Bon Echo Provincial Park, Ontario, Canada.
Where are Kevin and Ruth now? Ottawa, Canada.

Where are Kevin and Ruth going next? Reuniting with Max in Germany on October 1st.

Monday, December 9, 2013

Our drive down the Caprivi Strip

I know, it's not officially the Caprivi Strip any more. It's now the "Zambezi Region" although everybody we talk to still calls it the Caprivi Strip.

It's an oddball piece of land that is part of Namibia, yet surrounded by four other countries!

It was originally given to the Germans in 1890 so that they had an eastern trade route out of Namibia.

We did a 440 km (273 mile) drive yesterday down this funny strip of land that belongs to Namibia.

We did the drive from Hakusembe River Lodge to Namushasha River Lodge. It had been raining ('tis the season for that here now!) and we stopped for gas in Rundu just after we left. Not much to see or do in Rundu, but you want to get fuel there because there may not be any more for a long while!

There are a few bars in Rundu. This one is typical. Notice the sign..."Drink liquor, save water".

The main highway is straight, and has a 120 km/h (75 mph) speed limit. But there are a lot of obstacles!

Watch for goats!

And donkeys!

And cattle.

And of course people!

So we're driving down the road and past villages and it's getting close to lunchtime. As with most major (and some minor) highways in Namibia, there are picnic table rest stops along the way. we eventually see one that looks handy and has some shade and so we pull in. We notice that it's across from some huts, but we don't think anything of it and we open the tailgate and start making some lunch.

It looks like some local kids have noticed us, and I see five kids crossing the road and heading our way.

Not sure what to expect, so as they gather around the table, I say "Morokeni" which is "Good morning" in the local Oshiwambo language. They responded the same, and I asked "Ngapi", to which they responded "Nawa". Hey, we're doing pretty good huh! But that's as far as it went and they spoke no English.

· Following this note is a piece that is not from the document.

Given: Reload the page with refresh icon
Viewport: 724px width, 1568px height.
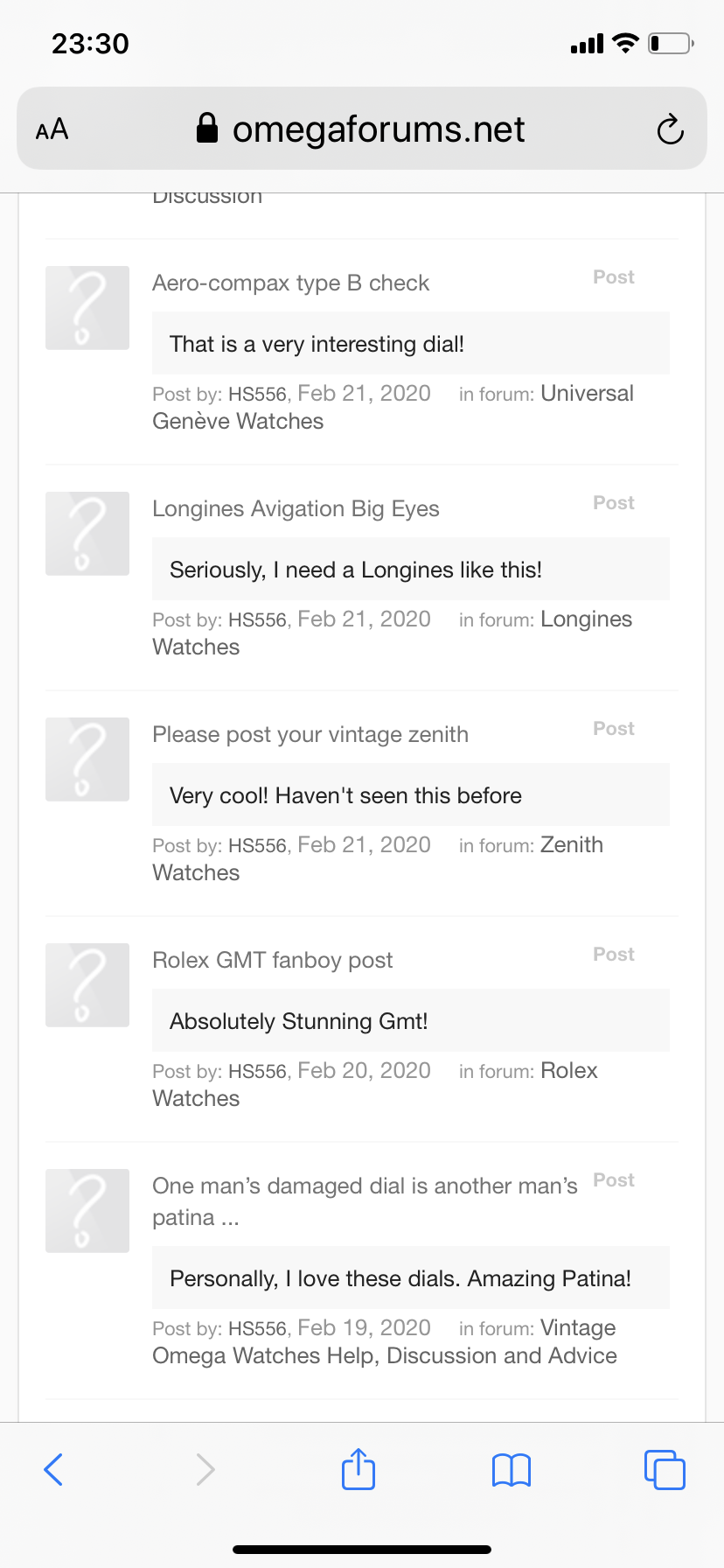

Ruth was cutting up some carrot sticks and so we cut up some for them. They were pretty happy with that and they crowded around for more. Then Ruth took a picture of them.

They looked a little unsure. 
And then I showed them the picture.

I took another picture, and this time they knew what was coming. Kids are the same all over the world!

When I showed them this picture, I zoomed in on each of their pictures individually. They sure did laugh! 

What a fun interaction we had with these kids. We cut some apple for them, and some cheese and corn cakes. We counted in English as we gave them each pieces and made them count along with us. By now, two more had joined us and there were seven. We taught them how to count to seven. Too funny.

But, we still had a bunch of driving to do. Waved bye to them, and carried on.

Part of the Caprivi strip is a game reserve.

Apparently there are thousands of elephants on the Caprivi Strip. We didn't see any! We had heard stories that sometimes the road will be blocked by a herd of 50 elephants at a time. Did I mention we didn't see any!!?

We turned off at the C39. Supposed to be a gravel road, but it's under construction and they're paving it. 

The C39 is freshly paved, at least until our turn off 24 kms down the road.

But our turnoff road was in rough shape. They had 59 mm's of rain yesterday morning, so it was pretty soggy going for 4 kms!

But we made it to the Namushasha River Lodge.

It was a long day...but was it ever worth it. Wait until you see tomorrow's post!


  1. I've seen the damage a car hitting a deer can do, I shudder to think what an elephant would do... :cO

  2. you have to smile looking at the kids, as you said they are the same world over, big hams for the road went from good to bad really quickly.

  3. What a nice day, especially the kids! Wonderul.

  4. Crikey. There seems to be a whack of driving. At least it's straight. Didn't think elephants went that fast. 80 eh? Learn something new every day.
    I love how just about every country/jurisdiction/whatever uses a "STOP" sign. Seems international, universal. Right? Except for Quebec....
    Well, and they do use "Pare" in Puerto Rico, but I think they too want to assert their "independence".

  5. I'm sure the rain is needed, just makes the sand roads a bit rougher. The kids are great. You will all carry a long time memory.

  6. That second kid pic is hilarious! Another interesting tidbit about the Zambezi Strip---Namibia and Zimbabwe don't actually share a border, because the four countries don't all meet at the same point, they just look like they do.